Dari pengamatan saya, terlihat bahwa warga Generasi Z cenderung mengalami FOMO atau takut ketinggalan, yang sering kali menyebabkan mereka ikut-ikutan. Ini bisa dianggap sebagai sesuatu yang memiliki sisi positif dan negatif. Sifat ikut-ikutan bisa mendorong mereka untuk mengikuti hal-hal baik dan buruk. Sebagai contoh, di platform seperti Instagram, jika seseorang memberikan pujian atau penilaian positif terhadap suatu postingan, seringkali orang lain juga akan ikut memberikan pujian karena merasa tertarik oleh respons positif tersebut dan tidak ingin ketinggalan. Namun, hal yang sama berlaku juga untuk komentar negatif. Jika satu orang memberikan komentar negatif, kemungkinan besar akan diikuti oleh orang lain, yang pada akhirnya dapat mengakibatkan stereotip bahwa Generasi Z kurang memiliki moralitas karena mereka cenderung tidak memikirkan etika dan moralitas ketika memberikan komentar.
Refleksi saya sebagai penulis adalah, saya merasa sudah memiliki etika yang standar untuk berkomunikasi dalam masyarakat, hal ini dikarenakan orang tua saya mengajarkan hal yang baik sedari saya kecil dan lingkungan sekolah telah memberikan kebebasan untuk belajar. Apalagi di Kolese Kanisius, mereka mengajarkan diskresi, yaitu pemilihan mana yang baik dan buruk. Menurut saya, lingkungan juga akan memengaruhi diri seseorang. Sebagai seorang Generasi Z, saya harus memiliki pendirian dan tidak mudah terbawa arus orang lain. Menurut saya, memiliki sifat FOMO itu tidak apa-apa, tetapi harus memahami situasi dari segi waktu dan tempat.
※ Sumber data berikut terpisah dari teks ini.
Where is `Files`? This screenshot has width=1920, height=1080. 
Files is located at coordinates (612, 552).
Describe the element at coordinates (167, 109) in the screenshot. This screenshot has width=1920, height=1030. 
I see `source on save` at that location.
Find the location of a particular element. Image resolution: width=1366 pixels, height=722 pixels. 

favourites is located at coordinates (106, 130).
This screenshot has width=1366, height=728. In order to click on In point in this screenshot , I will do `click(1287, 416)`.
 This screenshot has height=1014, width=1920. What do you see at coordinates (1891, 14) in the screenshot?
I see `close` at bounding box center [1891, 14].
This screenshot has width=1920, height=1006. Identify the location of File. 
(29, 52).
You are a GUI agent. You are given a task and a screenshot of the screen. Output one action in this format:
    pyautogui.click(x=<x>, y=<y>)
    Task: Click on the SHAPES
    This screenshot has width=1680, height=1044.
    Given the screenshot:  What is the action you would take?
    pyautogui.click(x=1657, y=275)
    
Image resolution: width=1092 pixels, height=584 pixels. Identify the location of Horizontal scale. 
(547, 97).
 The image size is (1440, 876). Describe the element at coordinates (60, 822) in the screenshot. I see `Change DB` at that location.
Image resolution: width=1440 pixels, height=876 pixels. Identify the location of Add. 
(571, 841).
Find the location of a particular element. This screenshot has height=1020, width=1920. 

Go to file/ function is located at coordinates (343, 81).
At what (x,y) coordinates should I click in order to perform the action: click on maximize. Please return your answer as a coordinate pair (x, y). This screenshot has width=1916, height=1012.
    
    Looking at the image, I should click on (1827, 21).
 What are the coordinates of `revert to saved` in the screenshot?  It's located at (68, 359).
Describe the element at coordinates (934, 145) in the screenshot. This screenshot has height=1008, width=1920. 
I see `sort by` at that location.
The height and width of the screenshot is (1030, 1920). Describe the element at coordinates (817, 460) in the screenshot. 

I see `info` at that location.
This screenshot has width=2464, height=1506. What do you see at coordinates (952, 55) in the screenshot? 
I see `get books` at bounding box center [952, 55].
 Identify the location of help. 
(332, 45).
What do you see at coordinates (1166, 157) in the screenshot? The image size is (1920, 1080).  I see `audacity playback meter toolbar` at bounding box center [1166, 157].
Apabila seluruh Generasi Z bisa mengatasi sifat ikut-ikutan mereka, kemungkinan besar, penilaian buruk terhadap generasi ini bisa dihapuskan. Maka dari itu, kita sebagai Generasi Z harus membuat orang percaya bahwa mayoritas dari kita adalah orang beretika dan bisa melakukan perubahan signifikan dalam dunia ini.Â
Kesimpulan yang dapat diambil adalah bahwa tidak semua anggota Generasi Z dapat dipandang sebagai kurang memiliki etika. Namun, karena penilaian seringkali didasarkan pada contoh-contoh yang mencolok, pandangan umum mungkin cenderung menggeneralisasi bahwa seluruh generasi ini kurang memiliki etika. Saran yang ditawarkan oleh penulis adalah bahwa perubahan harus dimulai dari orang tua, yang bertanggung jawab untuk memantau penggunaan teknologi oleh anak-anak mereka. Karena nilai etika dan karakter cenderung terbentuk sejak usia dini, orang tua memiliki peran penting dalam membentuk dasar moral bagi anak-anak mereka. Ketika seorang anak terlibat dalam perilaku yang kurang etis, orang tua seringkali menjadi sasaran pertama yang disalahkan. Intinya, Generasi Z perlu belajar untuk menyaring informasi, membedakan mana yang baik dan mana yang buruk, serta mengembangkan kemampuan untuk tidak mudah dipengaruhi atau mengikuti apa yang dilakukan orang lain. Hal ini akan membantu mereka membangun citra positif terhadap generasi mereka sendiri.